_Prompt 1:_
The thread about names for a pink male VT says that Valentine's Day names would be preferred. What reason does the original poster give for that preference?
_Prompt 2:_
In the thread about names for a pink male VT, what does the reply say "Amor/Amore" means?
_Prompt 3:_
Rewrite everything from "Hey! I was wondering" down to "name (ex. Skyden)" in the thread about names for a pink male VT, and change "Disney" to "Pixar".

_Excerpt provided:_
##########

# Names for my pink male VT?



## Jrf456 (Jun 23, 2011)

Hey! I was wondering if anyone had any ideas for names?

*I REALLY LIKE:*
- Holiday inspired names (Tinsel, Garland, Ornament and Winter are some of my fish hahaha)Halloween, Christmas, Thanksgiving, Valentines Day, anything.
- Any Valentines Day ideas since he's pink? *(that would be prefered if possible but I'm open to other ideas!)*
- Disney characters (I'm a Disney freak)
- Human first names (Heather, Brent)
- Variations of words into a first name (ex. Skyden)

*I REALLY DISLIKE:*
- Anime names
- Asian names
- Any Nickelodeon characters (Spongebob, Patrick, etc.)
- Pinky
- Cupcake
- Baby
- Unoriginality 




THANK YOU TO ANYONE WHO HELPS. 

(he's my avatar if you want an idea)


----------



## Lost Eventide (Jun 30, 2012)

Well, for Valentine's day inspired names:
 Valentino
 Cupid
 Eros (Greek counterpart of Cupid)
 Hart/Heart
 Amor/Amore (means "love" in Italian)

##########

_Dataset extract:_

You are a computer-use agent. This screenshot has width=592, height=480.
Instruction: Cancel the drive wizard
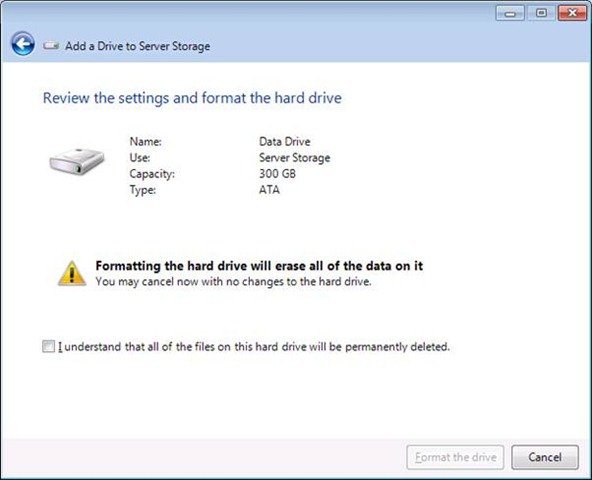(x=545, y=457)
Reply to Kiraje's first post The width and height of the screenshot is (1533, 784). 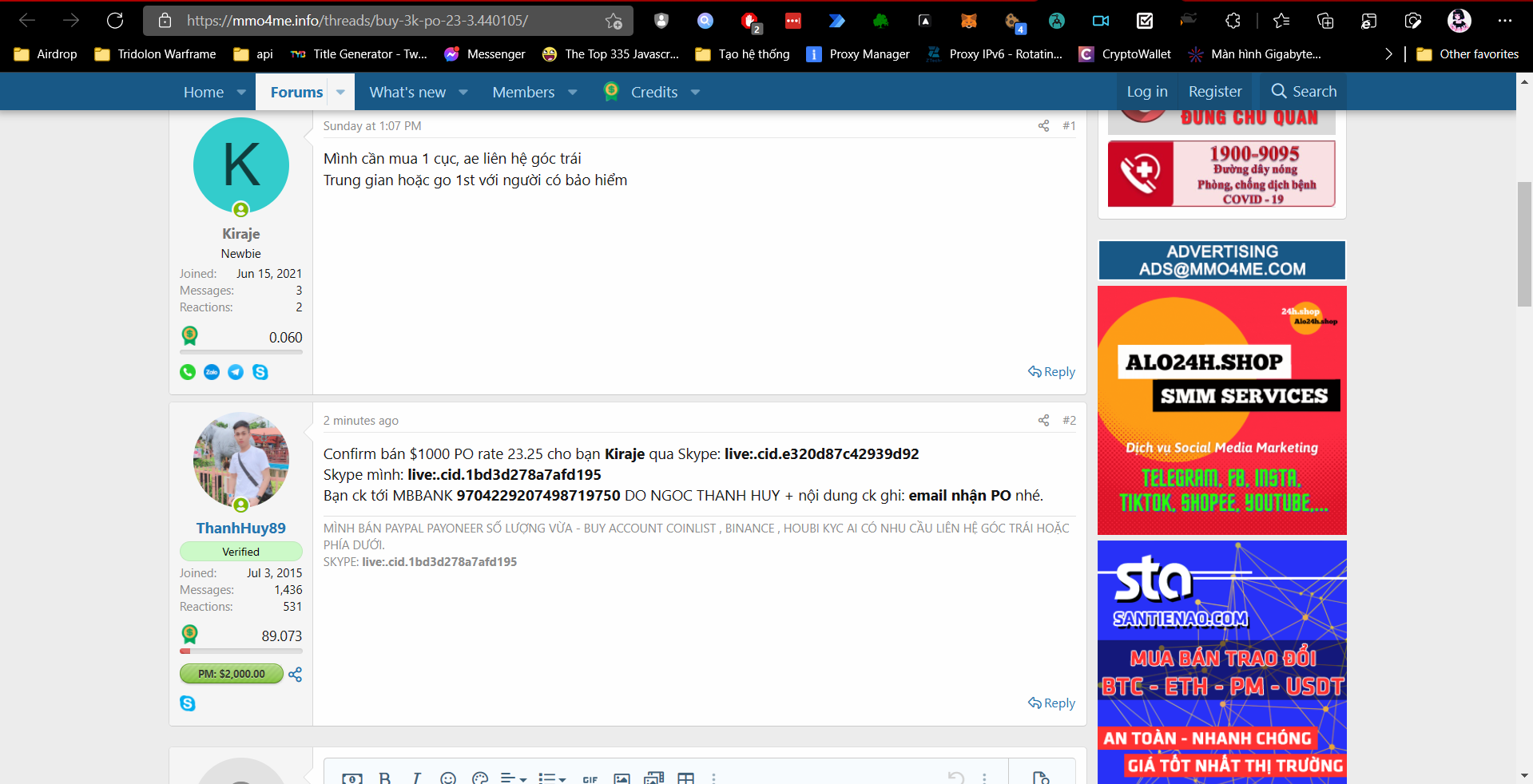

##########

_Finished answer 1:_
The poster wants Valentine's Day names because the VT is pink.

_Finished answer 2:_
It means "love" in Italian.

_Finished answer 3:_
Hey! I was wondering if anyone had any ideas for names?

*I REALLY LIKE:*
- Holiday inspired names (Tinsel, Garland, Ornament and Winter are some of my fish hahaha)Halloween, Christmas, Thanksgiving, Valentines Day, anything.
- Any Valentines Day ideas since he's pink? *(that would be prefered if possible but I'm open to other ideas!)*
- Pixar characters (I'm a Pixar freak)
- Human first names (Heather, Brent)
- Variations of words into a first name (ex. Skyden)